- _Work item_: A faithful, word-for-word transcription of all the data is what is needed.

___ Records for this task ___

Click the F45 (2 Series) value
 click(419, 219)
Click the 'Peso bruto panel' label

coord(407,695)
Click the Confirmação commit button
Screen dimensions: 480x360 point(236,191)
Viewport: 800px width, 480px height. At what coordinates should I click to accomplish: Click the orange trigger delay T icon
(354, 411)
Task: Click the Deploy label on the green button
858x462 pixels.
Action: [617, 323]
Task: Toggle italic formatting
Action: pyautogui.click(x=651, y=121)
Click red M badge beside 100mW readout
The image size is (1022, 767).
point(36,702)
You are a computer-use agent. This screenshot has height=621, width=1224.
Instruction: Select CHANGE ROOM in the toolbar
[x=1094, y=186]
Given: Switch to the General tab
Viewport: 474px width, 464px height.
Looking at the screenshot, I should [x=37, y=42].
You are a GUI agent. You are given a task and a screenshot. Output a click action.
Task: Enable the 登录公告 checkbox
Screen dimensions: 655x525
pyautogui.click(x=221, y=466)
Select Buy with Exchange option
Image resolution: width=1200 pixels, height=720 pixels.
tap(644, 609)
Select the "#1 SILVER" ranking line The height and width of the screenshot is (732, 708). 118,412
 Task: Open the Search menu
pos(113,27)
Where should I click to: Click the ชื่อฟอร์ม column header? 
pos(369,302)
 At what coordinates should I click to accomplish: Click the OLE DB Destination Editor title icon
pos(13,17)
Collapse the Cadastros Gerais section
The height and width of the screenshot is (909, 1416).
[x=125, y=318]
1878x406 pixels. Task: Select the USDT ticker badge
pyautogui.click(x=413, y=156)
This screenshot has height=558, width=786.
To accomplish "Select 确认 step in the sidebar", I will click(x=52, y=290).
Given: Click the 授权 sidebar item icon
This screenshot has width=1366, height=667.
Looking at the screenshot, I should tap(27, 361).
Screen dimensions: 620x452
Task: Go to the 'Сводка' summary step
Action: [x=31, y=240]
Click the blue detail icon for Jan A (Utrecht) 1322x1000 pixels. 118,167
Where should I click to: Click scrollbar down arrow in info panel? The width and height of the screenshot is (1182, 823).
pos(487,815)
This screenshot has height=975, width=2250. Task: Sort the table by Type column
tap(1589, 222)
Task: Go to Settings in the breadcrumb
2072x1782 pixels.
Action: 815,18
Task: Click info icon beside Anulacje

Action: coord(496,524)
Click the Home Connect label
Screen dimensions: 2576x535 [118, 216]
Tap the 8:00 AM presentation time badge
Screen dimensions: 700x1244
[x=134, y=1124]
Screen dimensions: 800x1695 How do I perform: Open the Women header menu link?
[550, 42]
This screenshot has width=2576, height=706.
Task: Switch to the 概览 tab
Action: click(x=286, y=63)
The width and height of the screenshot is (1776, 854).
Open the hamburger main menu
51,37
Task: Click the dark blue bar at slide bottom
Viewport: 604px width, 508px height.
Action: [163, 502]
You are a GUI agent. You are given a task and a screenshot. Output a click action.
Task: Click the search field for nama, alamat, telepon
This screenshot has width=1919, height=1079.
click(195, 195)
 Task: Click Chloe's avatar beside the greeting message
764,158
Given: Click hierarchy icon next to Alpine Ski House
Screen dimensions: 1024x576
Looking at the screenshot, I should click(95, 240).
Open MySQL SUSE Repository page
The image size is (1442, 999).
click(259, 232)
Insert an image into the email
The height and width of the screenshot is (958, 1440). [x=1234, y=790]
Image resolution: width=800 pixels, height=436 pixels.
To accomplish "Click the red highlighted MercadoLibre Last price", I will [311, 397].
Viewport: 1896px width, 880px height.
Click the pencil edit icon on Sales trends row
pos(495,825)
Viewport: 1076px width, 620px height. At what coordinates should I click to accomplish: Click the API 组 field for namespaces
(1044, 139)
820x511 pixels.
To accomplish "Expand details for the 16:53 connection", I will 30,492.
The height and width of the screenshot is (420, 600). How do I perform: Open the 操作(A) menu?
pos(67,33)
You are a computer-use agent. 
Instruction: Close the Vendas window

___

- _Answer for the task_:
Click the F45 (2 Series) value
 click(419, 219)
Click the 'Peso bruto panel' label

coord(407,695)
Click the Confirmação commit button
Screen dimensions: 480x360 point(236,191)
Viewport: 800px width, 480px height. At what coordinates should I click to accomplish: Click the orange trigger delay T icon
(354, 411)
Task: Click the Deploy label on the green button
858x462 pixels.
Action: [617, 323]
Task: Toggle italic formatting
Action: pyautogui.click(x=651, y=121)
Click red M badge beside 100mW readout
The image size is (1022, 767).
point(36,702)
You are a computer-use agent. This screenshot has height=621, width=1224.
Instruction: Select CHANGE ROOM in the toolbar
[x=1094, y=186]
Given: Switch to the General tab
Viewport: 474px width, 464px height.
Looking at the screenshot, I should [x=37, y=42].
You are a GUI agent. You are given a task and a screenshot. Output a click action.
Task: Enable the 登录公告 checkbox
Screen dimensions: 655x525
pyautogui.click(x=221, y=466)
Select Buy with Exchange option
Image resolution: width=1200 pixels, height=720 pixels.
tap(644, 609)
Select the "#1 SILVER" ranking line The height and width of the screenshot is (732, 708). 118,412
 Task: Open the Search menu
pos(113,27)
Where should I click to: Click the ชื่อฟอร์ม column header? 
pos(369,302)
 At what coordinates should I click to accomplish: Click the OLE DB Destination Editor title icon
pos(13,17)
Collapse the Cadastros Gerais section
The height and width of the screenshot is (909, 1416).
[x=125, y=318]
1878x406 pixels. Task: Select the USDT ticker badge
pyautogui.click(x=413, y=156)
This screenshot has height=558, width=786.
To accomplish "Select 确认 step in the sidebar", I will click(x=52, y=290).
Given: Click the 授权 sidebar item icon
This screenshot has width=1366, height=667.
Looking at the screenshot, I should tap(27, 361).
Screen dimensions: 620x452
Task: Go to the 'Сводка' summary step
Action: [x=31, y=240]
Click the blue detail icon for Jan A (Utrecht) 1322x1000 pixels. 118,167
Where should I click to: Click scrollbar down arrow in info panel? The width and height of the screenshot is (1182, 823).
pos(487,815)
This screenshot has height=975, width=2250. Task: Sort the table by Type column
tap(1589, 222)
Task: Go to Settings in the breadcrumb
2072x1782 pixels.
Action: 815,18
Task: Click info icon beside Anulacje

Action: coord(496,524)
Click the Home Connect label
Screen dimensions: 2576x535 [118, 216]
Tap the 8:00 AM presentation time badge
Screen dimensions: 700x1244
[x=134, y=1124]
Screen dimensions: 800x1695 How do I perform: Open the Women header menu link?
[550, 42]
This screenshot has width=2576, height=706.
Task: Switch to the 概览 tab
Action: click(x=286, y=63)
The width and height of the screenshot is (1776, 854).
Open the hamburger main menu
51,37
Task: Click the dark blue bar at slide bottom
Viewport: 604px width, 508px height.
Action: [163, 502]
You are a GUI agent. You are given a task and a screenshot. Output a click action.
Task: Click the search field for nama, alamat, telepon
This screenshot has width=1919, height=1079.
click(195, 195)
 Task: Click Chloe's avatar beside the greeting message
764,158
Given: Click hierarchy icon next to Alpine Ski House
Screen dimensions: 1024x576
Looking at the screenshot, I should click(95, 240).
Open MySQL SUSE Repository page
The image size is (1442, 999).
click(259, 232)
Insert an image into the email
The height and width of the screenshot is (958, 1440). [x=1234, y=790]
Image resolution: width=800 pixels, height=436 pixels.
To accomplish "Click the red highlighted MercadoLibre Last price", I will [311, 397].
Viewport: 1896px width, 880px height.
Click the pencil edit icon on Sales trends row
pos(495,825)
Viewport: 1076px width, 620px height. At what coordinates should I click to accomplish: Click the API 组 field for namespaces
(1044, 139)
820x511 pixels.
To accomplish "Expand details for the 16:53 connection", I will 30,492.
The height and width of the screenshot is (420, 600). How do I perform: Open the 操作(A) menu?
pos(67,33)
You are a computer-use agent. 
Instruction: Close the Vendas window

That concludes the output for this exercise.